== EXERCISE MATERIALS ==
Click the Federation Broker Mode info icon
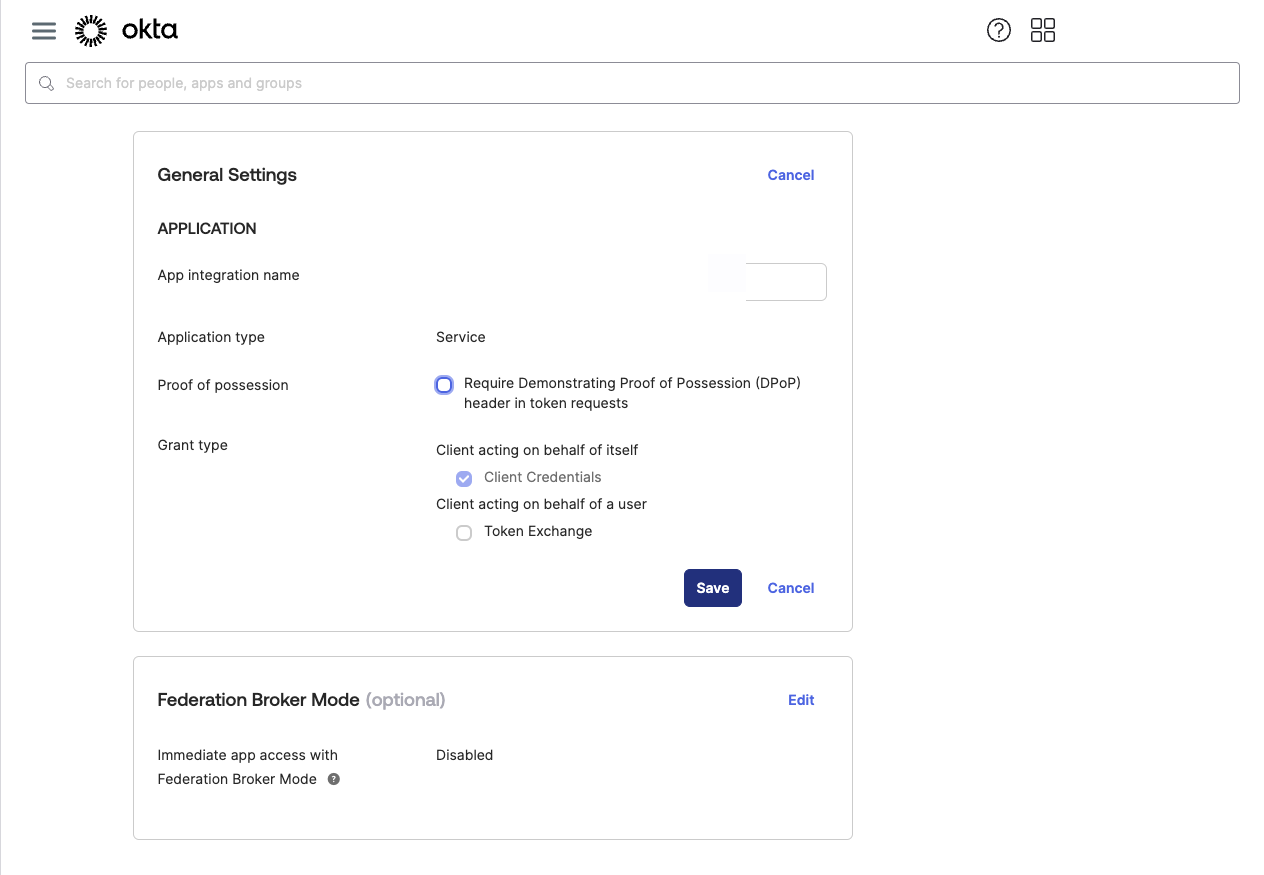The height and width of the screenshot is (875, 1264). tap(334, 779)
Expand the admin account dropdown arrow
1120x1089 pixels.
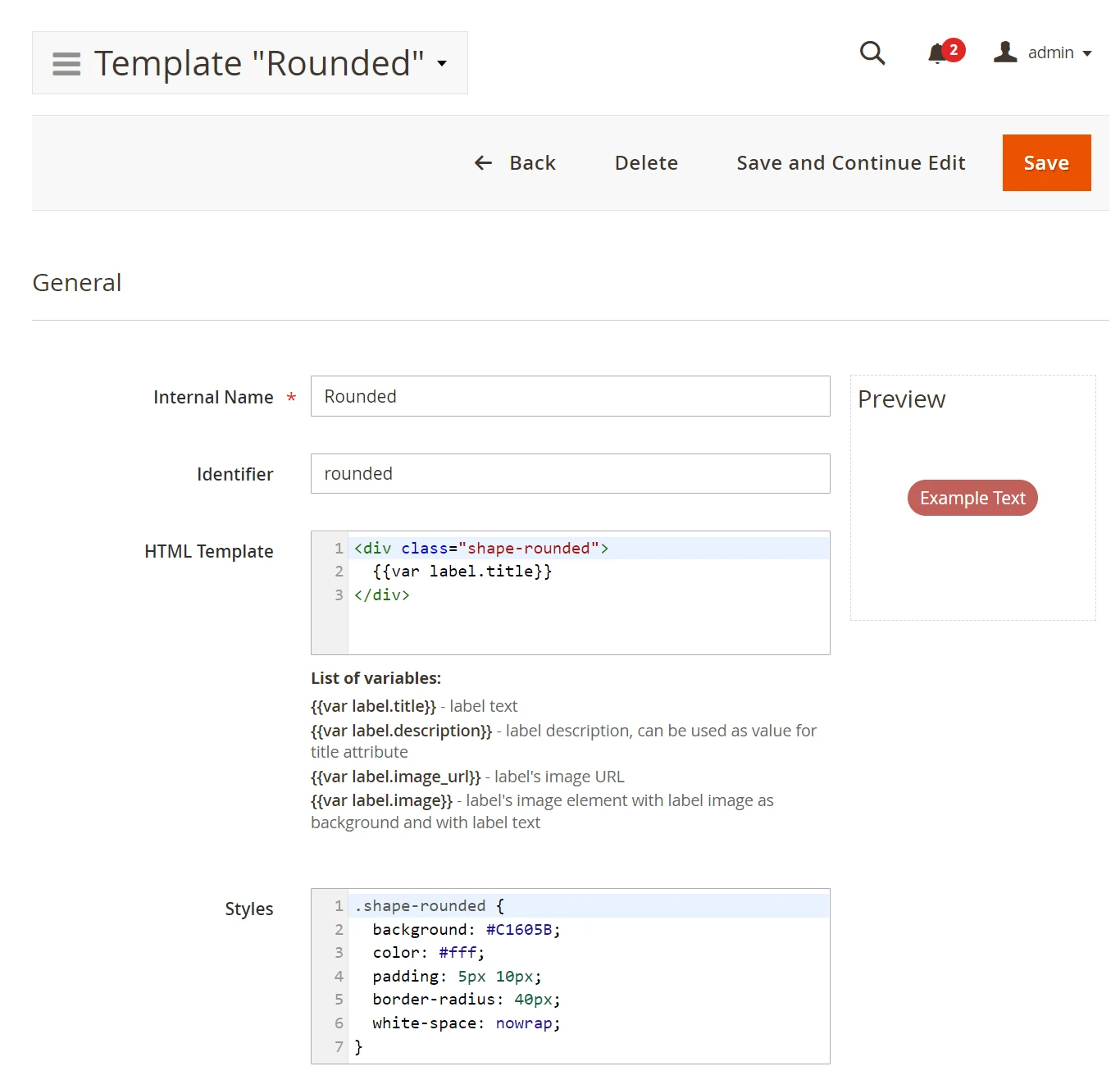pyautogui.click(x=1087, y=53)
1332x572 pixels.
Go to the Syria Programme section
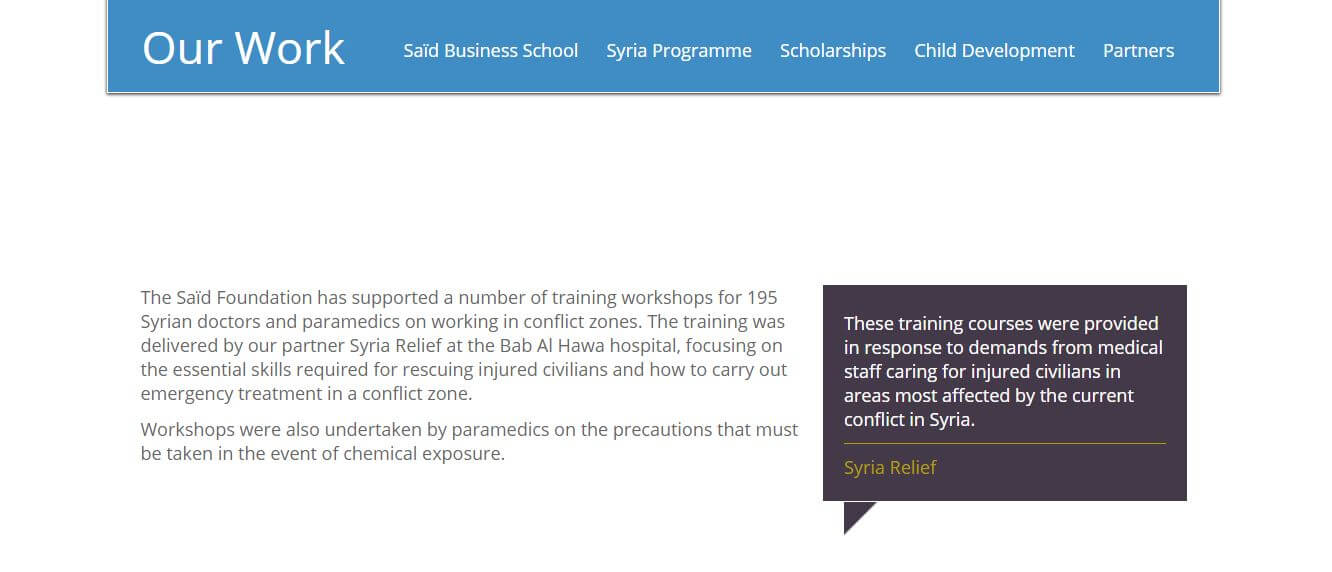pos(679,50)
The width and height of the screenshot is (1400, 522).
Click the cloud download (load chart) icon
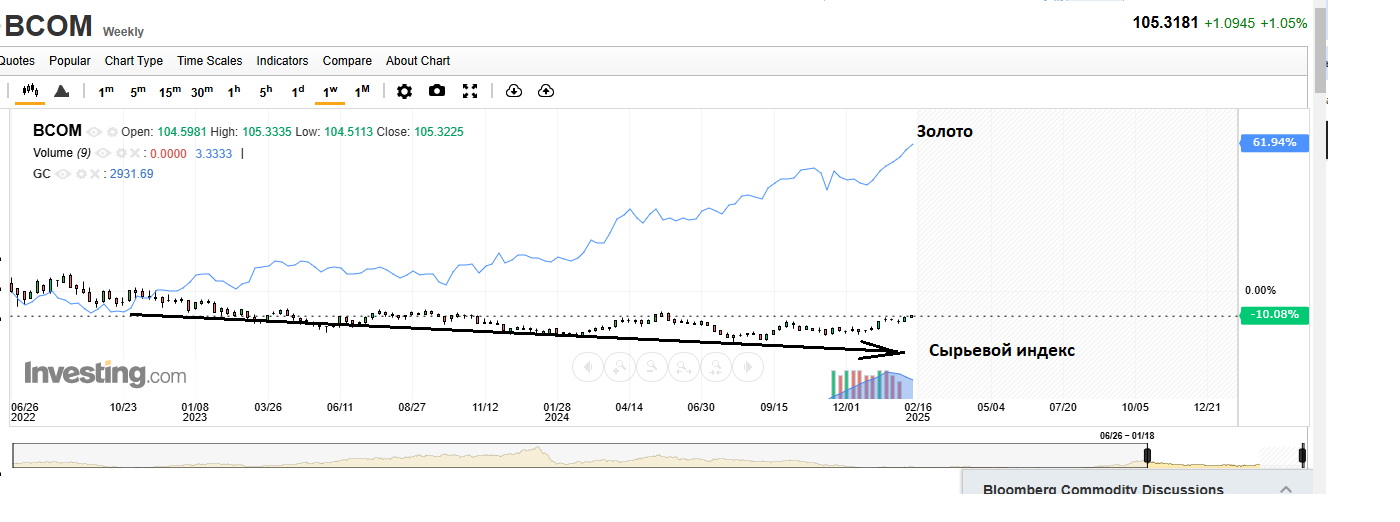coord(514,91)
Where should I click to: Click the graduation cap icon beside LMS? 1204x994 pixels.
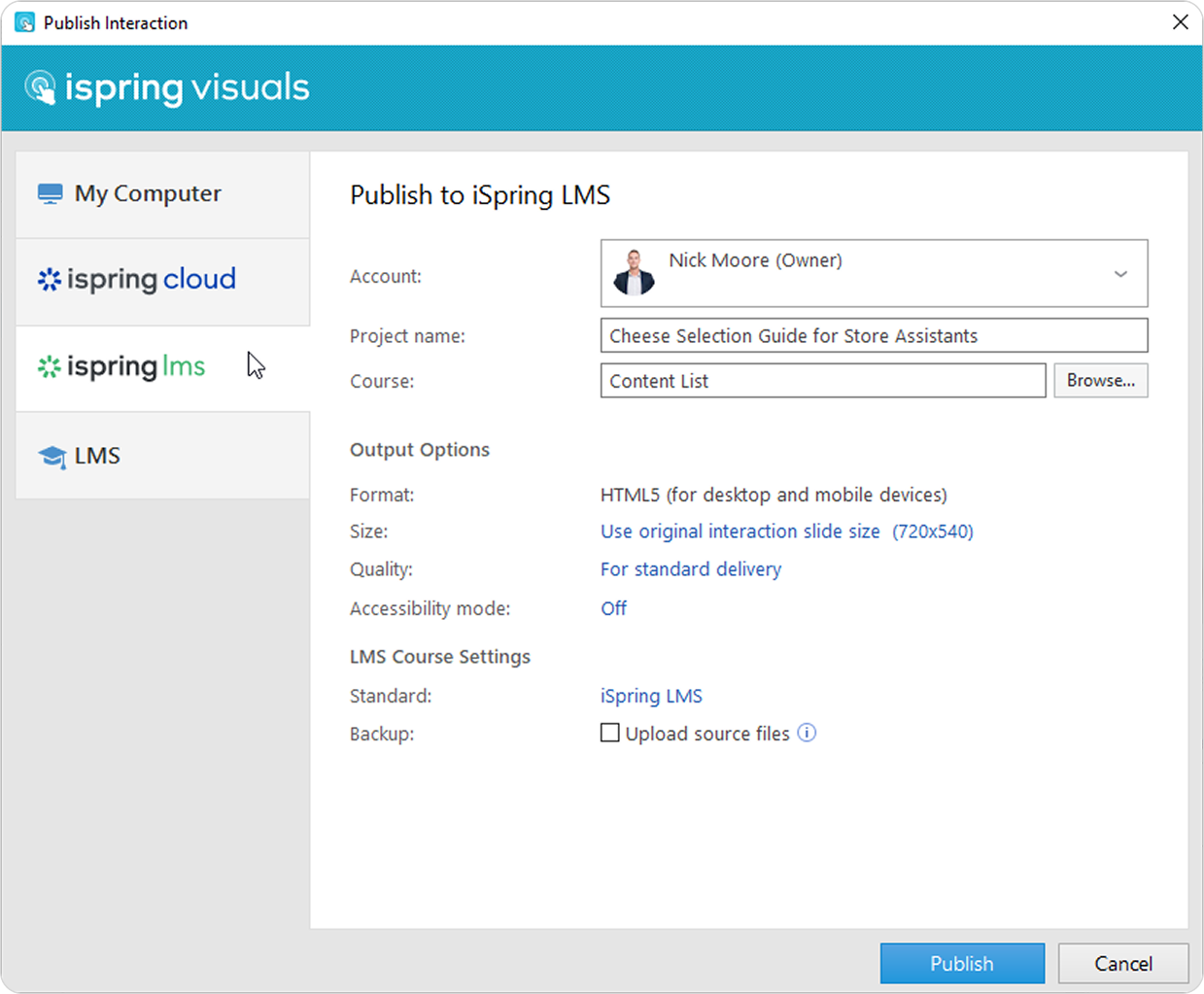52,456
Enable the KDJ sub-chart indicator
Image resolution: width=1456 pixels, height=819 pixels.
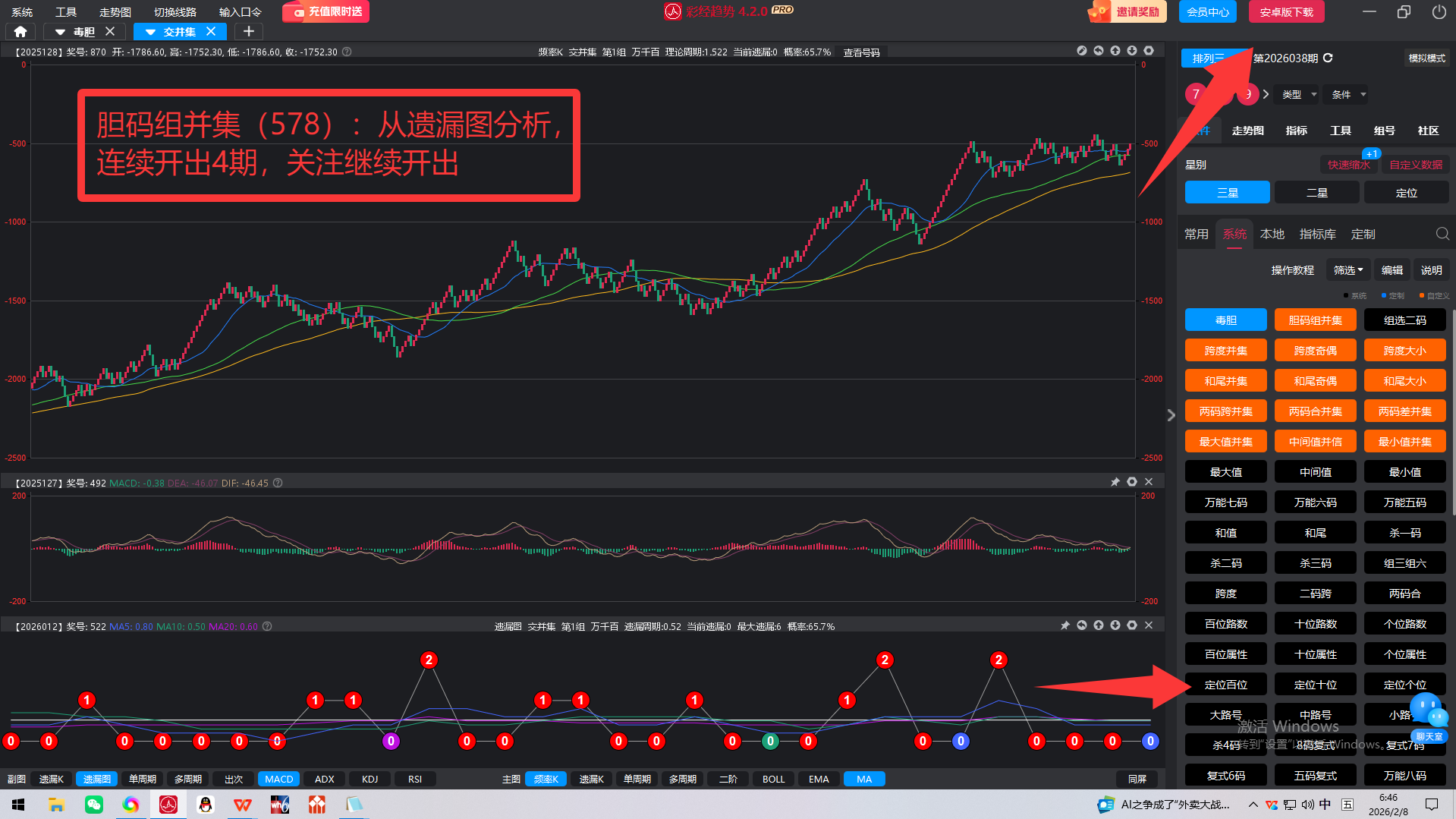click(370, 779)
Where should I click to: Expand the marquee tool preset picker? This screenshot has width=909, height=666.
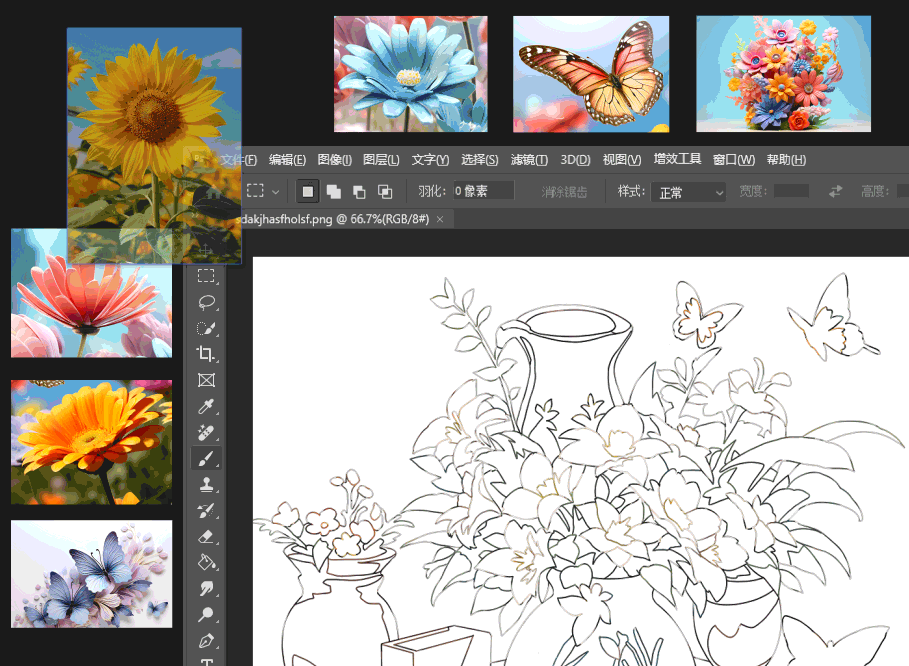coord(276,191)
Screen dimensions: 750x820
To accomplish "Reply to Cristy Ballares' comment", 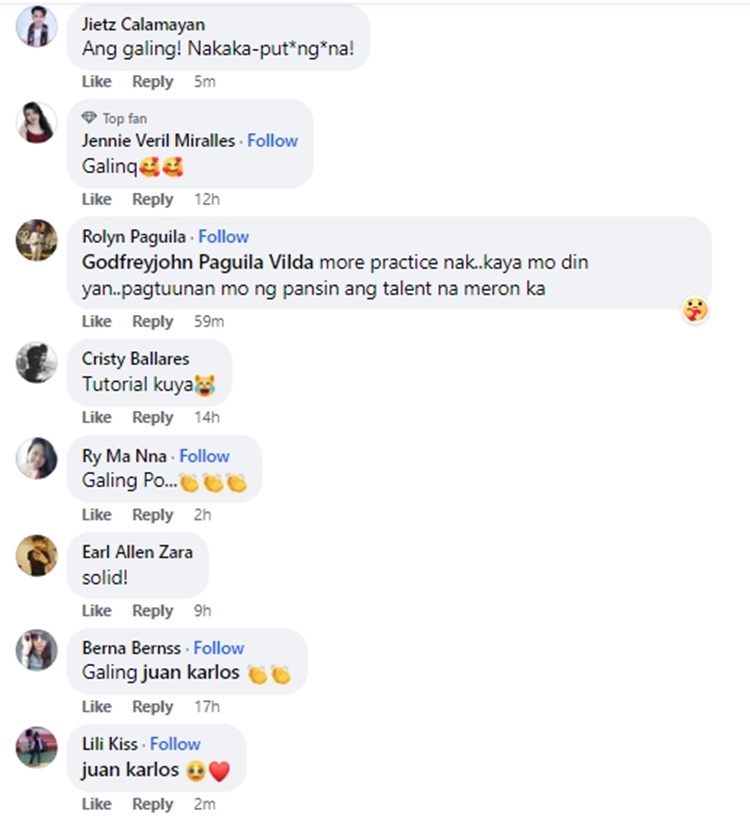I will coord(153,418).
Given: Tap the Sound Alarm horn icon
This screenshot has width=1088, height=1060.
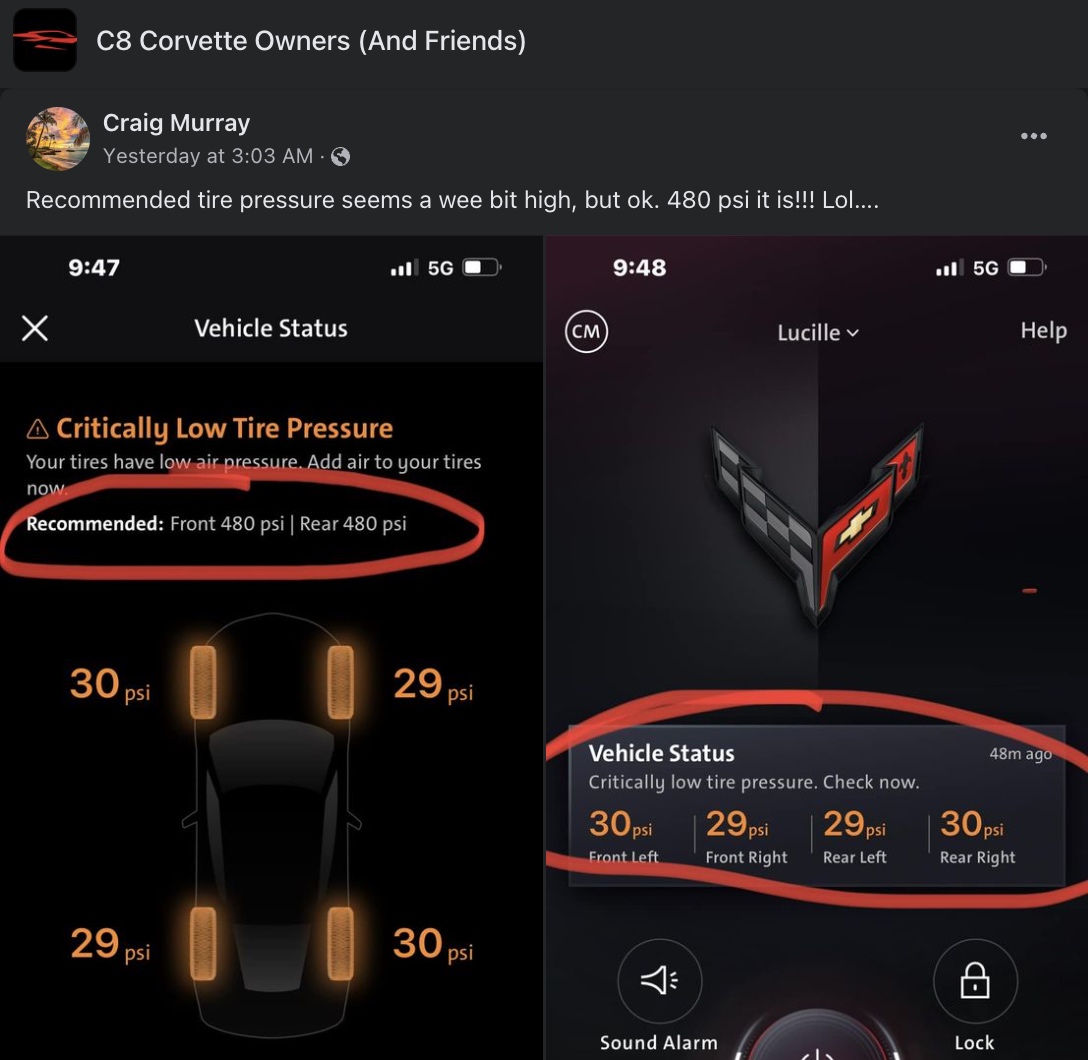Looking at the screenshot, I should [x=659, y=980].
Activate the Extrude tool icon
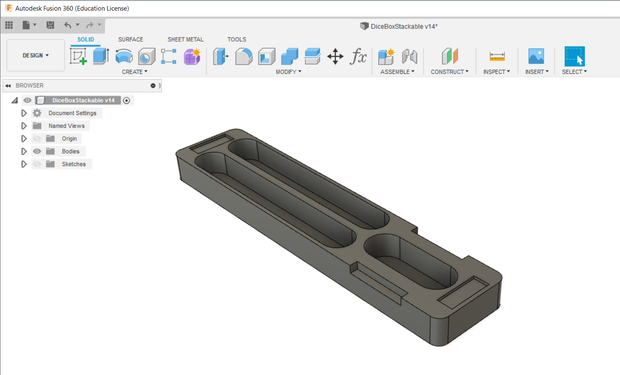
===
• AIM
Copy the lines word for word, starting at the line containing "Given: Tap the Sound Alarm horn icon" and ending at the end of the records. Leave the pictures out of your answer.

• WRITTEN SOLUTION
Given: Tap the Sound Alarm horn icon
This screenshot has width=1088, height=1060.
Looking at the screenshot, I should [x=659, y=980].
Activate the Extrude tool icon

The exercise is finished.